### JOB
Rewrite every line of the records below as a two-column Markdown table headed Row and Record text, numbering the rows in order and skipping blank lines.

### EXERCISE INPUTS
-*-*-

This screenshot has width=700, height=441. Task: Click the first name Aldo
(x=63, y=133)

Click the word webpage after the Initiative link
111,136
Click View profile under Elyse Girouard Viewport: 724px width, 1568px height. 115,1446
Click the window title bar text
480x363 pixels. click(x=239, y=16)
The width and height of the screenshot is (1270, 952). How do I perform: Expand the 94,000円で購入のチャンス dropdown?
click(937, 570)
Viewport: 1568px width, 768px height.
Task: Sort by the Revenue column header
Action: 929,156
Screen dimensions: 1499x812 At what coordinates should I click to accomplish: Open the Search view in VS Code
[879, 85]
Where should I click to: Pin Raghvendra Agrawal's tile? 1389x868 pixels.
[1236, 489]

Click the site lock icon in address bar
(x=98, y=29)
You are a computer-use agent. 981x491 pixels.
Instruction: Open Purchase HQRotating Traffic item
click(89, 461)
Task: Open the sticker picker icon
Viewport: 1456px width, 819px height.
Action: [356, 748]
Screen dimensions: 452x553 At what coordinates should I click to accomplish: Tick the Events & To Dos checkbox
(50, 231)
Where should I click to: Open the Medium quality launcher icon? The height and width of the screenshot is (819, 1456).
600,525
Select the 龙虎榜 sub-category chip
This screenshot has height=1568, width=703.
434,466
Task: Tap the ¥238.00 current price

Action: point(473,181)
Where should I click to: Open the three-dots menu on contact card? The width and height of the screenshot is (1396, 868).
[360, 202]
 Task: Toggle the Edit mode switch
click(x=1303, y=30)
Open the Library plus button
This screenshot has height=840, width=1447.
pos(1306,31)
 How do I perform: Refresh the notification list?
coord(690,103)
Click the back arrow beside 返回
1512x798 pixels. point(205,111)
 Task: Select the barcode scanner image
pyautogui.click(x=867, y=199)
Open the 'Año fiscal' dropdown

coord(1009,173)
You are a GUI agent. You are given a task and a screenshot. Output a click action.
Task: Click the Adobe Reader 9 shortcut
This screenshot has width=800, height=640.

-*-*-

### WRITTEN ANSWER
| Row | Record text |
|---|---|
| 1 | This screenshot has width=700, height=441. Task: Click the first name Aldo |
| 2 | (x=63, y=133) |
| 3 | Click the word webpage after the Initiative link |
| 4 | 111,136 |
| 5 | Click View profile under Elyse Girouard Viewport: 724px width, 1568px height. 115,1446 |
| 6 | Click the window title bar text |
| 7 | 480x363 pixels. click(x=239, y=16) |
| 8 | The width and height of the screenshot is (1270, 952). How do I perform: Expand the 94,000円で購入のチャンス dropdown? |
| 9 | click(937, 570) |
| 10 | Viewport: 1568px width, 768px height. |
| 11 | Task: Sort by the Revenue column header |
| 12 | Action: 929,156 |
| 13 | Screen dimensions: 1499x812 At what coordinates should I click to accomplish: Open the Search view in VS Code |
| 14 | [879, 85] |
| 15 | Where should I click to: Pin Raghvendra Agrawal's tile? 1389x868 pixels. |
| 16 | [1236, 489] |
| 17 | Click the site lock icon in address bar |
| 18 | (x=98, y=29) |
| 19 | You are a computer-use agent. 981x491 pixels. |
| 20 | Instruction: Open Purchase HQRotating Traffic item |
| 21 | click(89, 461) |
| 22 | Task: Open the sticker picker icon |
| 23 | Viewport: 1456px width, 819px height. |
| 24 | Action: [356, 748] |
| 25 | Screen dimensions: 452x553 At what coordinates should I click to accomplish: Tick the Events & To Dos checkbox |
| 26 | (50, 231) |
| 27 | Where should I click to: Open the Medium quality launcher icon? The height and width of the screenshot is (819, 1456). |
| 28 | 600,525 |
| 29 | Select the 龙虎榜 sub-category chip |
| 30 | This screenshot has height=1568, width=703. |
| 31 | 434,466 |
| 32 | Task: Tap the ¥238.00 current price |
| 33 | Action: point(473,181) |
| 34 | Where should I click to: Open the three-dots menu on contact card? The width and height of the screenshot is (1396, 868). |
| 35 | [360, 202] |
| 36 |  Task: Toggle the Edit mode switch |
| 37 | click(x=1303, y=30) |
| 38 | Open the Library plus button |
| 39 | This screenshot has height=840, width=1447. |
| 40 | pos(1306,31) |
| 41 |  How do I perform: Refresh the notification list? |
| 42 | coord(690,103) |
| 43 | Click the back arrow beside 返回 |
| 44 | 1512x798 pixels. point(205,111) |
| 45 |  Task: Select the barcode scanner image |
| 46 | pyautogui.click(x=867, y=199) |
| 47 | Open the 'Año fiscal' dropdown |
| 48 | coord(1009,173) |
| 49 | You are a GUI agent. You are given a task and a screenshot. Output a click action. |
| 50 | Task: Click the Adobe Reader 9 shortcut |
| 51 | This screenshot has width=800, height=640. |